## Start Records shown

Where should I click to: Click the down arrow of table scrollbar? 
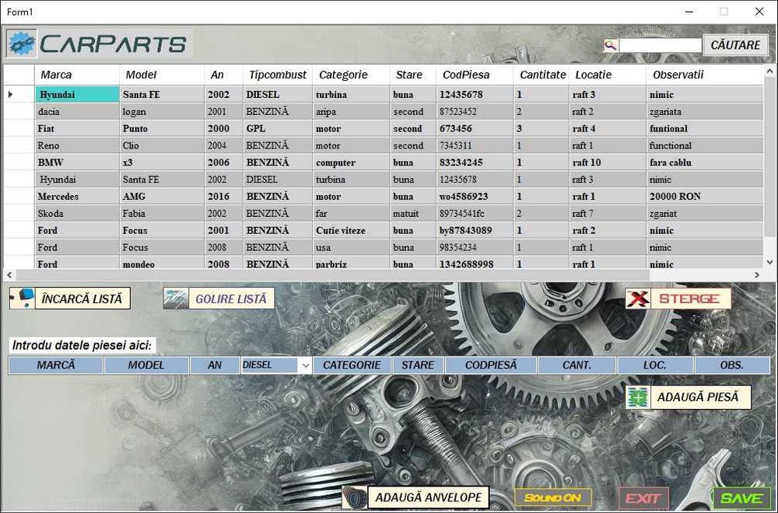769,262
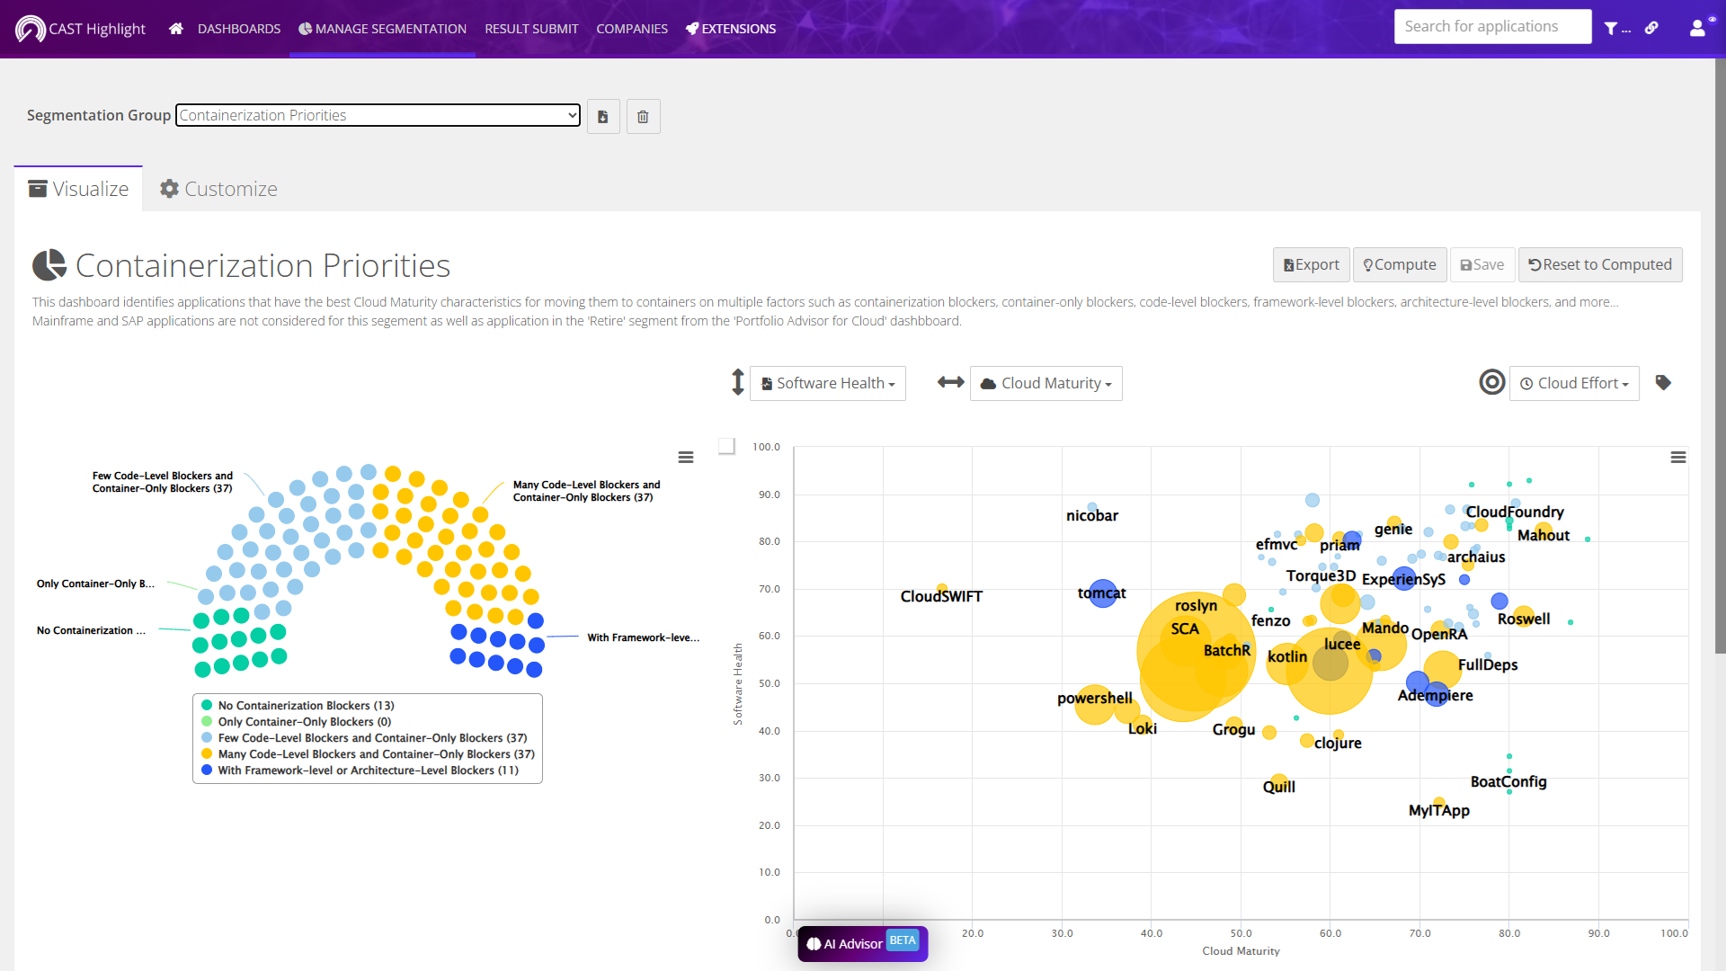Click the tag labels icon
1726x971 pixels.
click(x=1663, y=383)
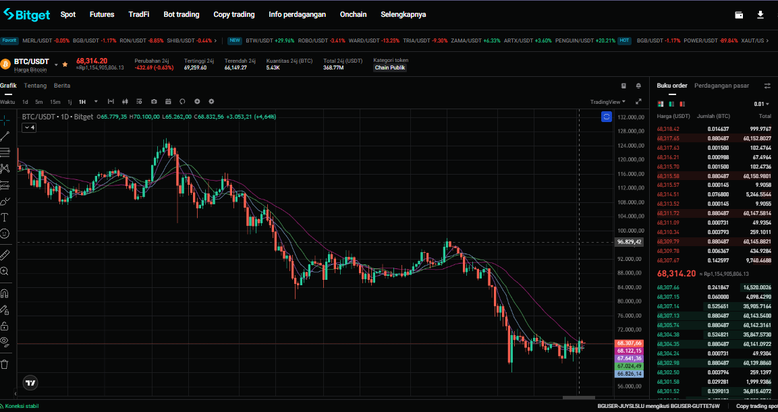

## End Records shown

• Work to be completed: Copy out every line of the records above word for word, but leave out the pictures.

• Written response:
Where should I click to: Click the down arrow of table scrollbar? 
769,262
Click the tag labels icon
1726x971 pixels.
click(x=1663, y=383)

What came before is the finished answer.